**Written task**
Please rewrite the entries below, swapping "Screen dimensions" for "Display size" and leaving everything else unchanged.

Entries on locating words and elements
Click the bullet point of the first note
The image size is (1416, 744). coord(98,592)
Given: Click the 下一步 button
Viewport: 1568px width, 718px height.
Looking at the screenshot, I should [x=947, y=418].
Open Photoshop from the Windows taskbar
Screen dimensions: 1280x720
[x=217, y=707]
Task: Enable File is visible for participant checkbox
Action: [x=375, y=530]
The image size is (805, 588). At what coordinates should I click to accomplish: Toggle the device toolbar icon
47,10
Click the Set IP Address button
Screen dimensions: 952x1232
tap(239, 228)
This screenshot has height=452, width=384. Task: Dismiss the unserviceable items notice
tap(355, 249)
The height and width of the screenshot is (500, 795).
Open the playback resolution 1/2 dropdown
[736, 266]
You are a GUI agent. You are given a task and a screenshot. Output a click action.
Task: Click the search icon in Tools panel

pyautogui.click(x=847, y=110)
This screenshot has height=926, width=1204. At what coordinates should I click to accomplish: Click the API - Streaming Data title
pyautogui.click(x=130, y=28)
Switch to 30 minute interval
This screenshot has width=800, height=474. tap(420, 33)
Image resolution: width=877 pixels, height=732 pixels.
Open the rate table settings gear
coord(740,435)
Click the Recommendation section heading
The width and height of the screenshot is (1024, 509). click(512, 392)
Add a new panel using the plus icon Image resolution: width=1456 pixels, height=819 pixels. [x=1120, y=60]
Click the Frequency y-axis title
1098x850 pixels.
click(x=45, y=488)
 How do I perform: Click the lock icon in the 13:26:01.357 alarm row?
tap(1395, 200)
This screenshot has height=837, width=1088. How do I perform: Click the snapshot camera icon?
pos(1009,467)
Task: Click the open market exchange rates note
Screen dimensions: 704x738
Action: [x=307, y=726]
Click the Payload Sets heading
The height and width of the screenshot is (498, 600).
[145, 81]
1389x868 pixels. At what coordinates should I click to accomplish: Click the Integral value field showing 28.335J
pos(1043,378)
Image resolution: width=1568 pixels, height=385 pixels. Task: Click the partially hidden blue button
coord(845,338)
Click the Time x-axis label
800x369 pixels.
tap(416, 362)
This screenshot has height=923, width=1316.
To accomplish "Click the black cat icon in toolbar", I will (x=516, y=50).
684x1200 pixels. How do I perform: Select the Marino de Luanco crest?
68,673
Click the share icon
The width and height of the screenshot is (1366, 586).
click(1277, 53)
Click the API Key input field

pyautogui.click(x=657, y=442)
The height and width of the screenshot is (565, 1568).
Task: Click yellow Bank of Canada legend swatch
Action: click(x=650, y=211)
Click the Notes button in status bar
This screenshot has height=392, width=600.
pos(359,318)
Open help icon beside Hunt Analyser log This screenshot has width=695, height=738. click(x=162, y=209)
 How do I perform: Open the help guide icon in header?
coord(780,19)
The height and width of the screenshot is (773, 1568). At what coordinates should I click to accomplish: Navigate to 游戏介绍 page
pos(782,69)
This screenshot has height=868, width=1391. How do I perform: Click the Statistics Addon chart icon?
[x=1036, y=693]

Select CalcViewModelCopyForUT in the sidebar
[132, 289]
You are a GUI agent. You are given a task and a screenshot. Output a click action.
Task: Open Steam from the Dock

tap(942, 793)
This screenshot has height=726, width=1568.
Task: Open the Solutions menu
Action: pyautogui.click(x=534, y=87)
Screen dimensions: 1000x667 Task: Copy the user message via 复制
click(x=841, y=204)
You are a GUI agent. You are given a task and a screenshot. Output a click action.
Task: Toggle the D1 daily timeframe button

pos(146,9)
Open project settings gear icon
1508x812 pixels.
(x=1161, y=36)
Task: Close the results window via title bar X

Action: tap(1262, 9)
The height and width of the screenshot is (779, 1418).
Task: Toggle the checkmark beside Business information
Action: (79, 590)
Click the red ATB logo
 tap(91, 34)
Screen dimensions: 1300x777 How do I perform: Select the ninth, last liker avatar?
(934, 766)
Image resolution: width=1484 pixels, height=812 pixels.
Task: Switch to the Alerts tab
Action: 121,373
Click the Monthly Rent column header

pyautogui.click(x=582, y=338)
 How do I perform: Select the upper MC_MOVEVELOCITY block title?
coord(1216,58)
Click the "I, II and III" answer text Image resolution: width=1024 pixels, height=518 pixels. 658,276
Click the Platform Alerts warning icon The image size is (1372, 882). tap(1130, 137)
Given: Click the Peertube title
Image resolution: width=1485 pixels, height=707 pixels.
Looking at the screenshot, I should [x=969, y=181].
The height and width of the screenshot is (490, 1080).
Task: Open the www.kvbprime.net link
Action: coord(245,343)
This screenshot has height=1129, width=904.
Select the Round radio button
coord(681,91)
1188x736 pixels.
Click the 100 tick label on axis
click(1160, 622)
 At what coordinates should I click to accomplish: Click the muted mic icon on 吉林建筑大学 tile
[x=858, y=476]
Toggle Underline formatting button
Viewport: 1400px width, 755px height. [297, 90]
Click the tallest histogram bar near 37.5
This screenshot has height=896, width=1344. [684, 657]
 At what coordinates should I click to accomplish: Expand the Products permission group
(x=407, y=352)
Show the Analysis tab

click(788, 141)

**Exercise response**
Click the bullet point of the first note
The image size is (1416, 744). coord(98,592)
Given: Click the 下一步 button
Viewport: 1568px width, 718px height.
Looking at the screenshot, I should [x=947, y=418].
Open Photoshop from the Windows taskbar
Display size: 1280x720
[x=217, y=707]
Task: Enable File is visible for participant checkbox
Action: [x=375, y=530]
The image size is (805, 588). At what coordinates should I click to accomplish: Toggle the device toolbar icon
47,10
Click the Set IP Address button
Display size: 952x1232
tap(239, 228)
This screenshot has height=452, width=384. Task: Dismiss the unserviceable items notice
tap(355, 249)
The height and width of the screenshot is (500, 795).
Open the playback resolution 1/2 dropdown
[736, 266]
You are a GUI agent. You are given a task and a screenshot. Output a click action.
Task: Click the search icon in Tools panel

pyautogui.click(x=847, y=110)
This screenshot has height=926, width=1204. At what coordinates should I click to accomplish: Click the API - Streaming Data title
pyautogui.click(x=130, y=28)
Switch to 30 minute interval
This screenshot has width=800, height=474. tap(420, 33)
Image resolution: width=877 pixels, height=732 pixels.
Open the rate table settings gear
coord(740,435)
Click the Recommendation section heading
The width and height of the screenshot is (1024, 509). click(512, 392)
Add a new panel using the plus icon Image resolution: width=1456 pixels, height=819 pixels. [x=1120, y=60]
Click the Frequency y-axis title
1098x850 pixels.
click(x=45, y=488)
 How do I perform: Click the lock icon in the 13:26:01.357 alarm row?
tap(1395, 200)
This screenshot has height=837, width=1088. How do I perform: Click the snapshot camera icon?
pos(1009,467)
Task: Click the open market exchange rates note
Display size: 704x738
Action: [x=307, y=726]
Click the Payload Sets heading
The height and width of the screenshot is (498, 600).
[145, 81]
1389x868 pixels. At what coordinates should I click to accomplish: Click the Integral value field showing 28.335J
pos(1043,378)
Image resolution: width=1568 pixels, height=385 pixels. Task: Click the partially hidden blue button
coord(845,338)
Click the Time x-axis label
800x369 pixels.
tap(416, 362)
This screenshot has height=923, width=1316.
To accomplish "Click the black cat icon in toolbar", I will (x=516, y=50).
684x1200 pixels. How do I perform: Select the Marino de Luanco crest?
68,673
Click the share icon
The width and height of the screenshot is (1366, 586).
click(1277, 53)
Click the API Key input field

pyautogui.click(x=657, y=442)
The height and width of the screenshot is (565, 1568).
Task: Click yellow Bank of Canada legend swatch
Action: click(x=650, y=211)
Click the Notes button in status bar
This screenshot has height=392, width=600.
pos(359,318)
Open help icon beside Hunt Analyser log This screenshot has width=695, height=738. click(x=162, y=209)
 How do I perform: Open the help guide icon in header?
coord(780,19)
The height and width of the screenshot is (773, 1568). At what coordinates should I click to accomplish: Navigate to 游戏介绍 page
pos(782,69)
This screenshot has height=868, width=1391. How do I perform: Click the Statistics Addon chart icon?
[x=1036, y=693]

Select CalcViewModelCopyForUT in the sidebar
[132, 289]
You are a GUI agent. You are given a task and a screenshot. Output a click action.
Task: Open Steam from the Dock

tap(942, 793)
This screenshot has height=726, width=1568.
Task: Open the Solutions menu
Action: pyautogui.click(x=534, y=87)
Display size: 1000x667 Task: Copy the user message via 复制
click(x=841, y=204)
You are a GUI agent. You are given a task and a screenshot. Output a click action.
Task: Toggle the D1 daily timeframe button

pos(146,9)
Open project settings gear icon
1508x812 pixels.
(x=1161, y=36)
Task: Close the results window via title bar X

Action: tap(1262, 9)
The height and width of the screenshot is (779, 1418).
Task: Toggle the checkmark beside Business information
Action: (79, 590)
Click the red ATB logo
 tap(91, 34)
Display size: 1300x777 How do I perform: Select the ninth, last liker avatar?
(934, 766)
Image resolution: width=1484 pixels, height=812 pixels.
Task: Switch to the Alerts tab
Action: 121,373
Click the Monthly Rent column header

pyautogui.click(x=582, y=338)
 How do I perform: Select the upper MC_MOVEVELOCITY block title?
coord(1216,58)
Click the "I, II and III" answer text Image resolution: width=1024 pixels, height=518 pixels. 658,276
Click the Platform Alerts warning icon The image size is (1372, 882). tap(1130, 137)
Given: Click the Peertube title
Image resolution: width=1485 pixels, height=707 pixels.
Looking at the screenshot, I should [x=969, y=181].
The height and width of the screenshot is (490, 1080).
Task: Open the www.kvbprime.net link
Action: coord(245,343)
This screenshot has height=1129, width=904.
Select the Round radio button
coord(681,91)
1188x736 pixels.
Click the 100 tick label on axis
click(1160, 622)
 At what coordinates should I click to accomplish: Click the muted mic icon on 吉林建筑大学 tile
[x=858, y=476]
Toggle Underline formatting button
Viewport: 1400px width, 755px height. [297, 90]
Click the tallest histogram bar near 37.5
This screenshot has height=896, width=1344. [684, 657]
 At what coordinates should I click to accomplish: Expand the Products permission group
(x=407, y=352)
Show the Analysis tab

click(788, 141)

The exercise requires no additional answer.